# ebrake engages foreward only... not backword



## jpalamar (Jul 22, 2008)

I have a really steap driveway. I typically back up just because it is easier to get in and out of the car without fighting with the door. Well today I did just the opposite because I was gonna put it in the garage and do an oil change. I tightened the nut on the ebrake handle, I believe it was 10mm and was easily able to reach it by pulling up the ebrake rubber boot. Used a deep socket and extension.

I noticed that even after tightening it, car car still rolled backwards. So I back down the driveway, turn arround, and back up the driveway. Ebrake holds perfect.

I know nothing about drum brakes. Never had a car with them so I need to be schooled since we share the same style ebrake setup as the Corvette with it being a drum style.

Why does it not let my car roll foreward but will let my car run backword?


----------



## cgronewold (Jun 18, 2010)

I have the same problem ever since I upgraded to the 06 brake set up.


----------



## jpalamar (Jul 22, 2008)

I'm still on my 04 setup, aftermarket pads and rotors, I wouldn't think it should effect anything.


----------



## motoristx (Apr 27, 2010)

can you tell if both sides are engauging? mine wasn't so i had the same problem.

when you pull the rotors off, you gong to notice (at the very bottom) a self adjusting device. this will self adjust the brake shoe so the engauges at the same pressure even as they get worn down. basicaly it works like a little ratchet, ratching out every time it gets worn down a little bit more.

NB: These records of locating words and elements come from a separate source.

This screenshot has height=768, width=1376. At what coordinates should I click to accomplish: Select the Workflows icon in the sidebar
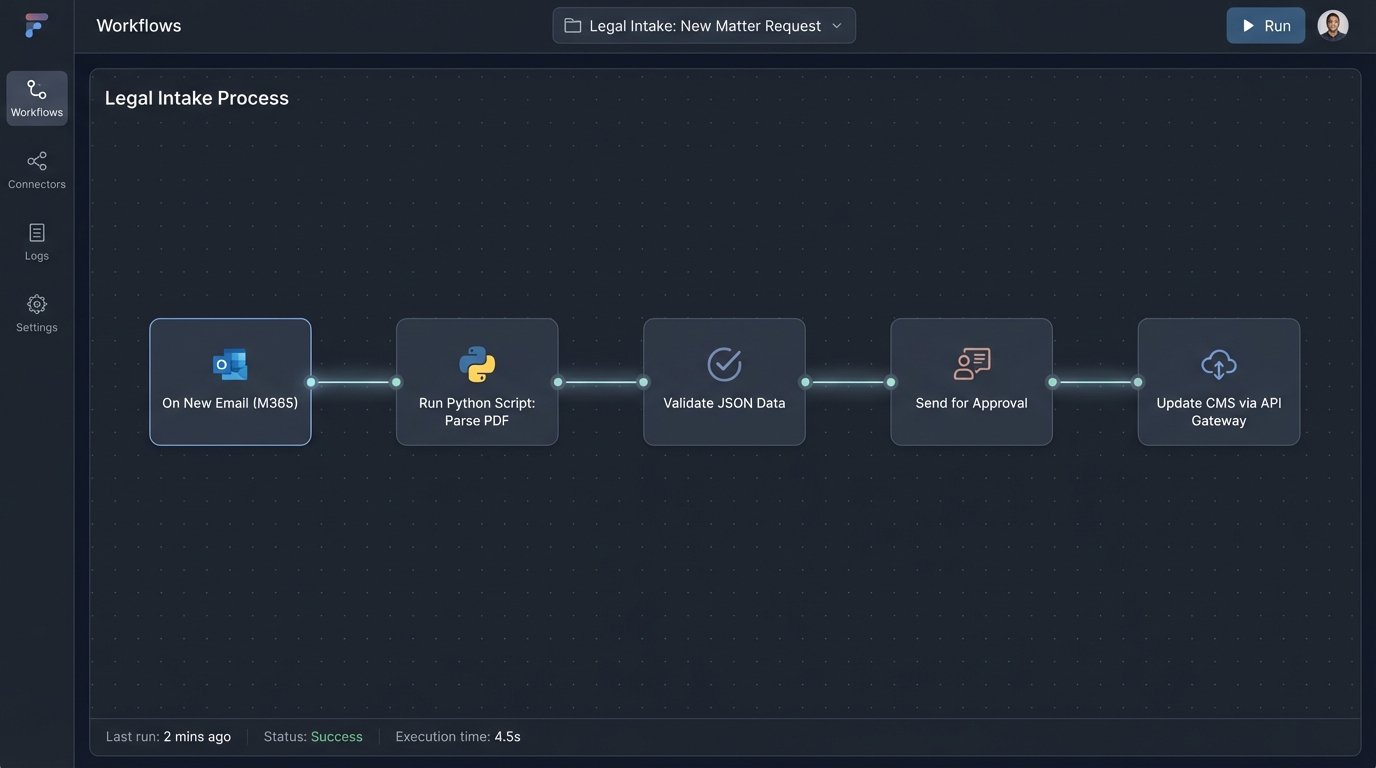coord(36,89)
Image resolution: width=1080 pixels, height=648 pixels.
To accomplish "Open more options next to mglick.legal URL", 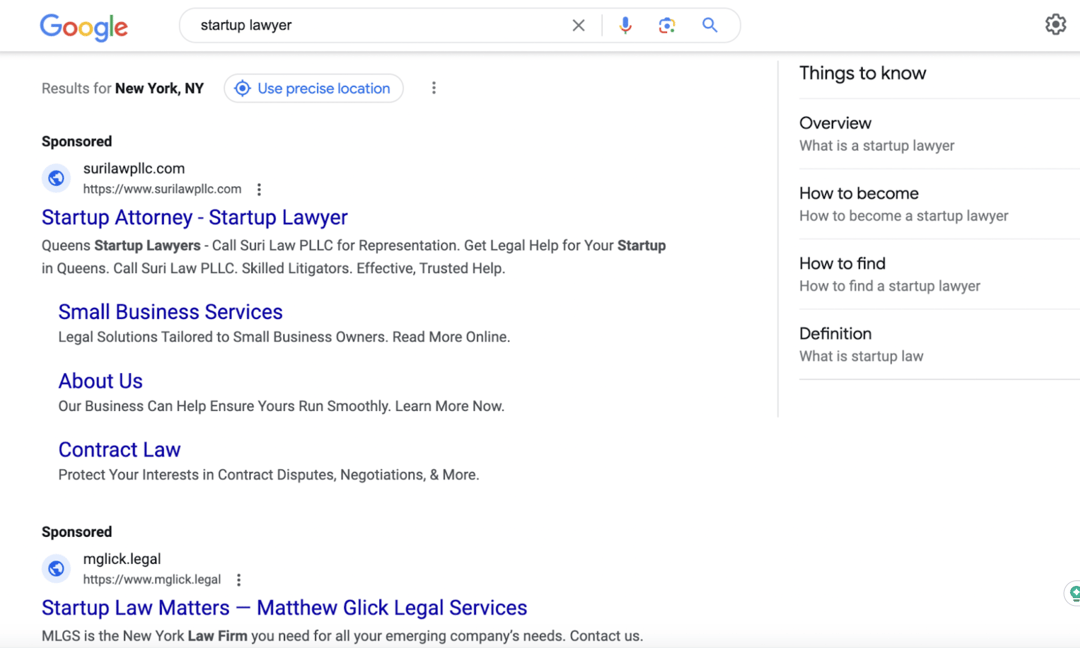I will click(239, 580).
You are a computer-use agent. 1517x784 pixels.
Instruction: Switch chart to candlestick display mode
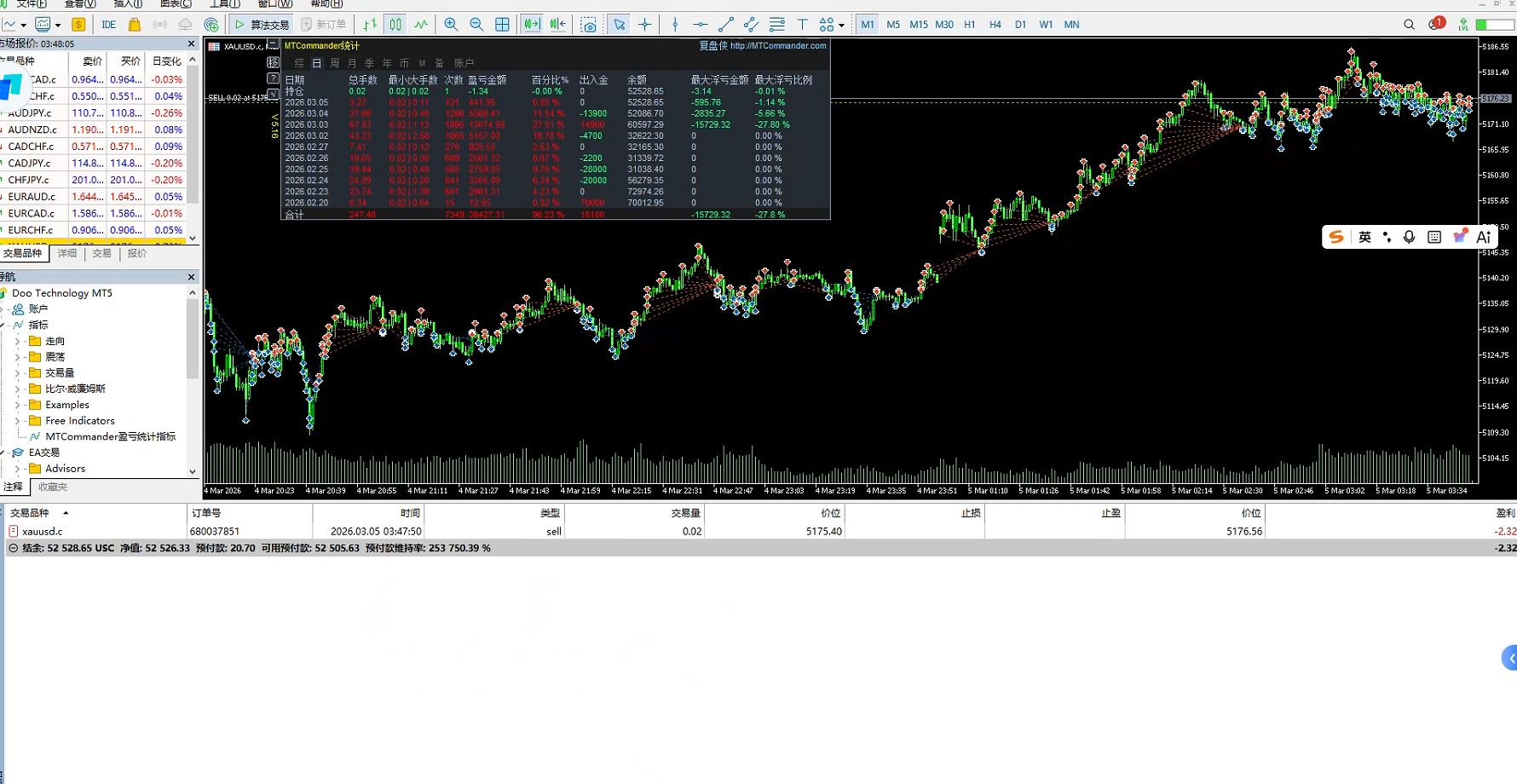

i had to bend out the little metal part the holds the correct adjustment, and i had to clean up the screw and groved washer cuase they where frozen in place. 

i will tell you it's a bi of a pain to get it installed once you pull it out, so pay very close attention to how it comes out.

this solved my problem of rolling backwards in the driveway. also when your driving aboubt 5 MPH (any faster is kinda dangerous) pull up on the ebrake and use it to slow down. do this in forward and reverse, it will help that self adjusting device get adjusted to where it needs when you first reinstall it. i did it about 5 times and it tightened right up.


----------